Instahoglets 15th Jan 07 -Warclouds Edition

Some snark, some links and thee.

  • As soon as they got wind that the Iraq Study Group might suggest talking to Iran instead of bombing it, the neocon American Enterprise Institute commissioned its own report to ensure that the confrontation between the U.S. and Iran only deepened. Guess which one the White House went with?

    If you're unsure, this puff-piece from the UK's Telegraph should remove any doubt.
    The military mastermind of President George W Bush's new troop "surge" strategy for Iraq has hit out at signs that the Pentagon is watering down the proposal for political reasons.

    "You cannot try and do this piecemeal.

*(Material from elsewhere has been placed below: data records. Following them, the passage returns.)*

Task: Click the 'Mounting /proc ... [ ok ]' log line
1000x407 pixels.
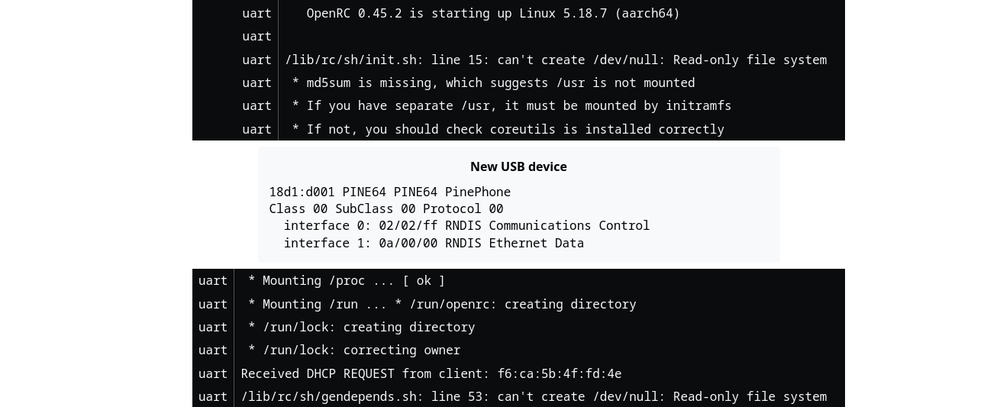Action: click(x=346, y=281)
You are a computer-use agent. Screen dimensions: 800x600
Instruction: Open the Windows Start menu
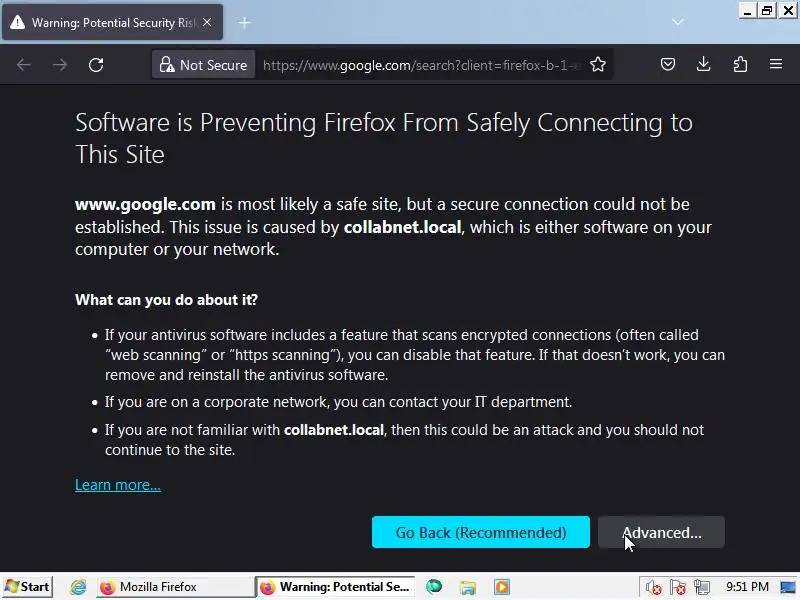28,587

We have to implement the whole package," retired Gen Jack Keane, the former Army vice chief of staff, who co-authored the "Choosing Victory" strategy paper, told The Sunday Telegraph.

    He expressed his alarm after Robert Gates, the US defence secretary, told congressmen that the troop build-up was expected to last "a matter of months" - rather than the 18 months proposed by Gen Keane.
    It should also remove any lingering doubts that Phil Sherwell and his colleague Con Coughlin at the Telegraph are Britain's main water-carriers for the American neocons, as I've mentioned before.

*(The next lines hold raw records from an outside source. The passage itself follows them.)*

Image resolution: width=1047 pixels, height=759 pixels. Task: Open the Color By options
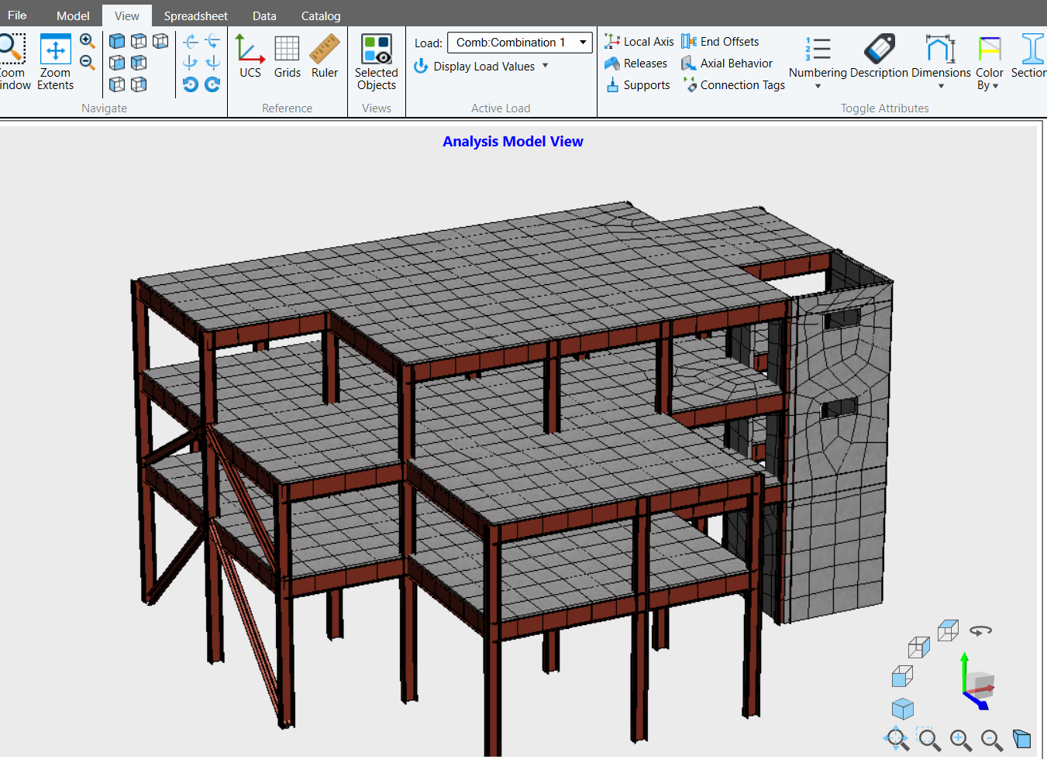(x=989, y=62)
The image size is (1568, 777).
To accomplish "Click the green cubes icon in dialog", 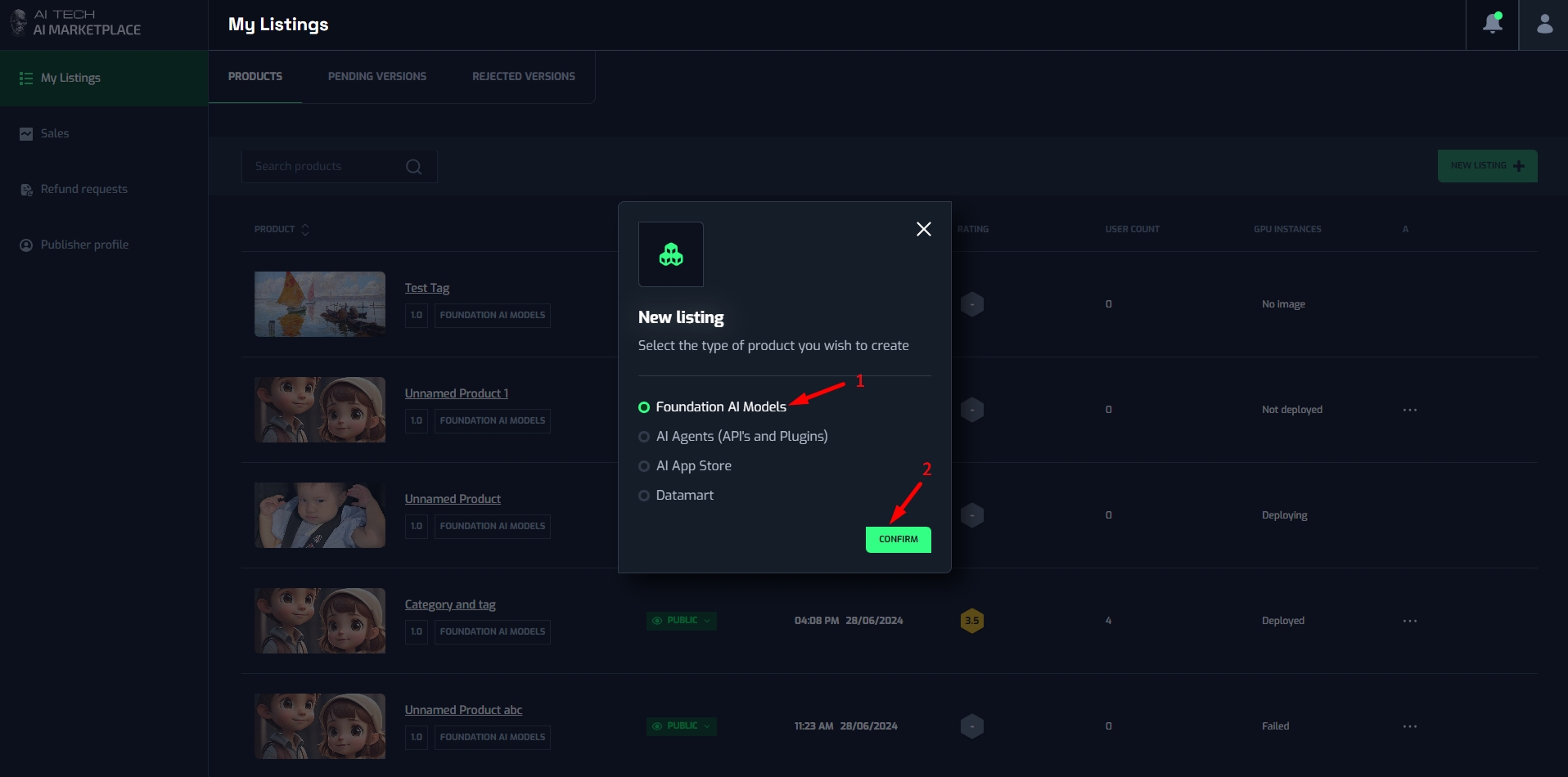I will point(670,254).
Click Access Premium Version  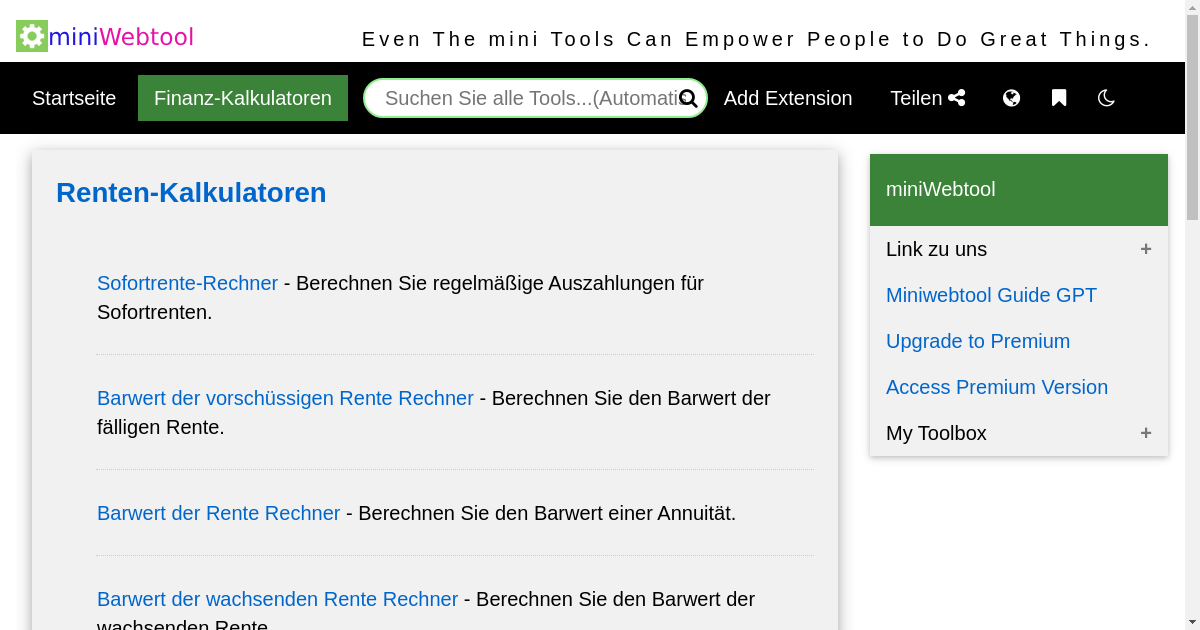click(997, 387)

  • The real reason for the "surge": The Guardian says that today U.S. defence secretary, Robert Gates, told reporters that "the decision to deploy a Patriot missile battalion and a second aircraft carrier to the Gulf in conjunction with a "surge" of troops in Iraq was designed to show Iran that the US was not "overcommitted" in Iraq".

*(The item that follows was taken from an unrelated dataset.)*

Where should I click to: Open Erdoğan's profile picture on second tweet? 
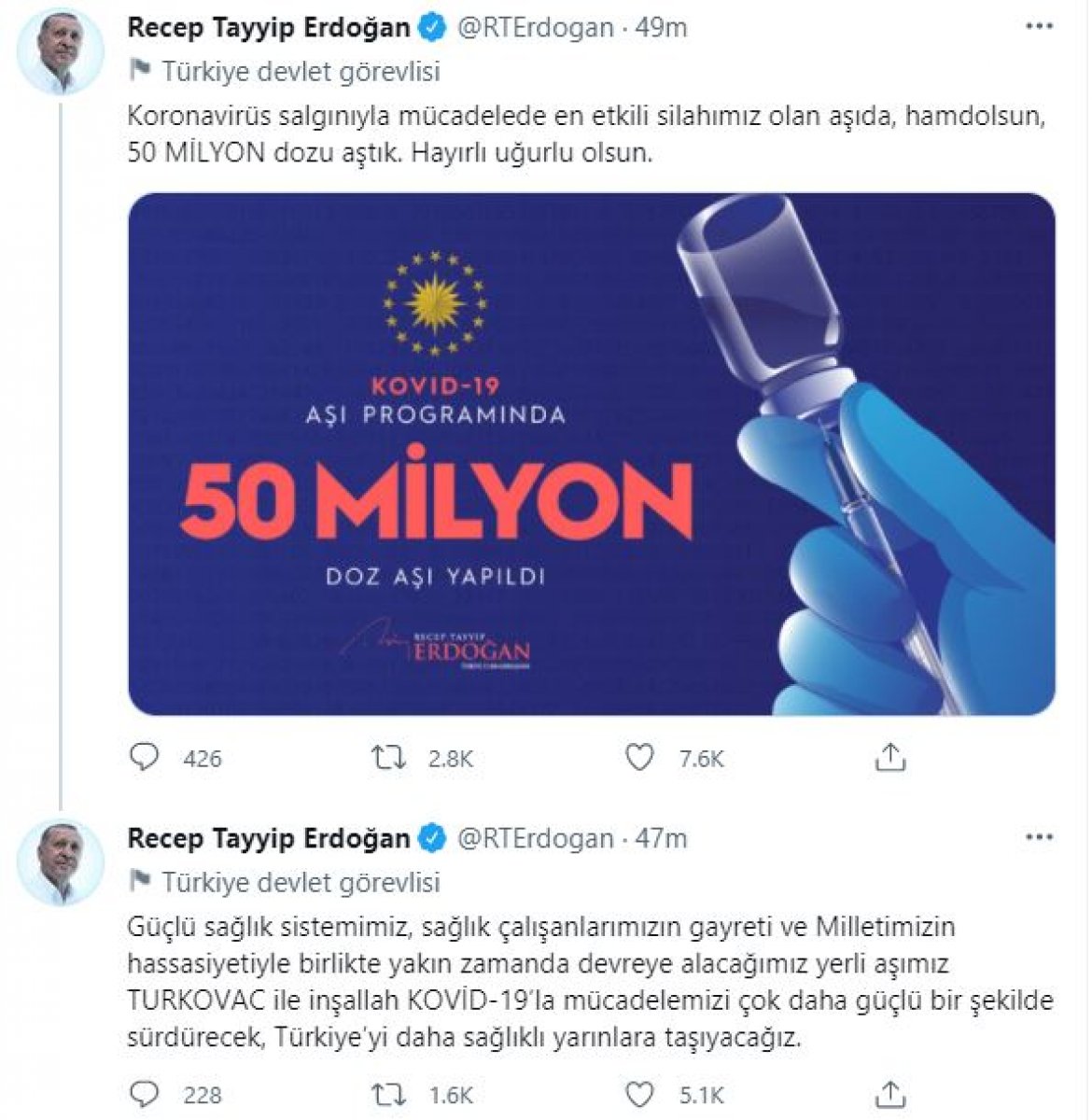click(x=62, y=862)
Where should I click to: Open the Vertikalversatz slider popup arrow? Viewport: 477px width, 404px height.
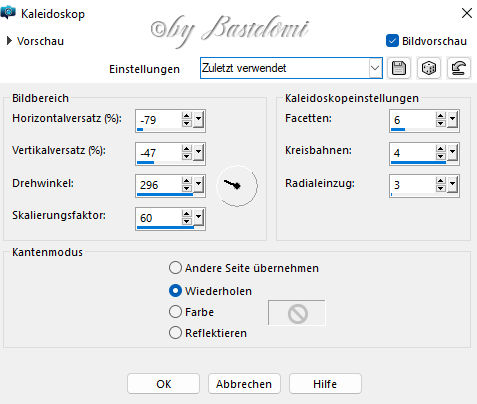[x=198, y=153]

    Not exactly "overcommitted" - just without sufficient resources to fight another major land war and with millions of pro-Iran Shiites camped across the only route of supply or retreat for the cream of the Army and Marines.

  • And also from the Guardian, Dan Plesch from the Centre for International Studies and Diplomacy writes that most military analysts see the signals of an impending war with Iran and notes:
    Having been given so much advice on what to do in Iraq - most notably by the Baker-Hamilton Iraq Study Group - the president went with the recommendations of the neoconservative American Enterprise Institute (AEI). So much for the idea that the Iraq debacle marginalised the neocons...In the aftermath, the US will support regime change, hoping to replace the ayatollahs with an Iran of the regions. The US and British governments now support a coalition of groups seeking a federal Iran. This may be another neocon delusion, but that may not be the point. Making Tehran concentrate on internal problems leaves it unable to act elsewhere.
    Somehow I doubt that removing any Iranian interference in Iraq and plunging yet another nation into bloody chaos will prove a panacea for peace in Iraq, Iran or the wider region. But then, I'm no neocon. For them, it is a matter of faith. And when it doesn't work they will pick another country to start a war with.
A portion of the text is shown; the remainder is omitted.